= Jerry Dorey =

Jersey politician

Jerry Dorey was a member of the States of Jersey from 1993–2005.

== Biography ==

Jerry Dorey was born in 1951 at Ealing, London. He was educated at Victoria College, Jersey and Oxford University, gaining an M.A. (Oxon) in French. He took up a career as a freelance computer programmer in Jersey before being elected to the States of Jersey as Deputy for Saint Helier No.1 district in 1993.

As a Deputy he was a member of Education, Health, Public Services, Broadcasting, JTA, Employment and Social Security and Establishment Committees; he sat on the Marina Committee of Inquiry, and the Limited Liability Partnerships Committee of Inquiry.

In February 1999 he stood in a Senatorial by-election and was voted in with 3,320 votes (beating Paul Le Claire, Harry Cole and Geraint Jennings).

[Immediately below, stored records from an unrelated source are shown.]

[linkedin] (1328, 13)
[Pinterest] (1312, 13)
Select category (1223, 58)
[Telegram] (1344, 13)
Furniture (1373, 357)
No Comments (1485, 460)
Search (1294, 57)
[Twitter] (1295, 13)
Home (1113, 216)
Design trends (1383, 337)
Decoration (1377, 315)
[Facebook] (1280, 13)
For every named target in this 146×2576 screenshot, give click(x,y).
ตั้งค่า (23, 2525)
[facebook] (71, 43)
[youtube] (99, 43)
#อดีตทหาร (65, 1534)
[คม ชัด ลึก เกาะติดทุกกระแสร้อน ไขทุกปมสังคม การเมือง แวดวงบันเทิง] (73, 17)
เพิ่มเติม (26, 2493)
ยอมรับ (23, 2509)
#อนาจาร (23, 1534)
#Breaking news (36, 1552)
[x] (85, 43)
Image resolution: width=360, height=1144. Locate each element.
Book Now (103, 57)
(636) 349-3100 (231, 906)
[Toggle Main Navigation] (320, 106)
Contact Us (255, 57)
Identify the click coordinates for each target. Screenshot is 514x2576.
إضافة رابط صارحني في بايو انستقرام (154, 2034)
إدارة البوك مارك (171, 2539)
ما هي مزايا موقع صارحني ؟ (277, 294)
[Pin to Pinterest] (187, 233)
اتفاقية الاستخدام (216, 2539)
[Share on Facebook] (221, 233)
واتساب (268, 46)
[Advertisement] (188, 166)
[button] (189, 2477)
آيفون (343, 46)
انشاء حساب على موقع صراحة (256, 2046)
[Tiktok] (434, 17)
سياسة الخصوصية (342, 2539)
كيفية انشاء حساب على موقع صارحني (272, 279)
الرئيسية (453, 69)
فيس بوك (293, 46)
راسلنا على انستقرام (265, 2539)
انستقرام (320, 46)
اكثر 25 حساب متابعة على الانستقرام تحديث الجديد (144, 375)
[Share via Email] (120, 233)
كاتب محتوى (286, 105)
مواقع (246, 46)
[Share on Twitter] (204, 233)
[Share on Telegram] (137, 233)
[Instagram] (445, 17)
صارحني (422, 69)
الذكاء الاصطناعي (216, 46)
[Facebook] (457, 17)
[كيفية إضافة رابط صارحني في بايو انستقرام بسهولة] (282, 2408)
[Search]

Senator Dorey lost his Senatorial seat at the following general election in October 1999, being edged out in 7th place. The following month he was voted back as Deputy by the voters of St Helier No. 1 with 463 votes.

He became vice-president of Environment and Public Services, and in that position argued for a resiting of waste disposal in his St Helier constituency; he described the loss of his seat in the 2005 elections as a "severe disappointment".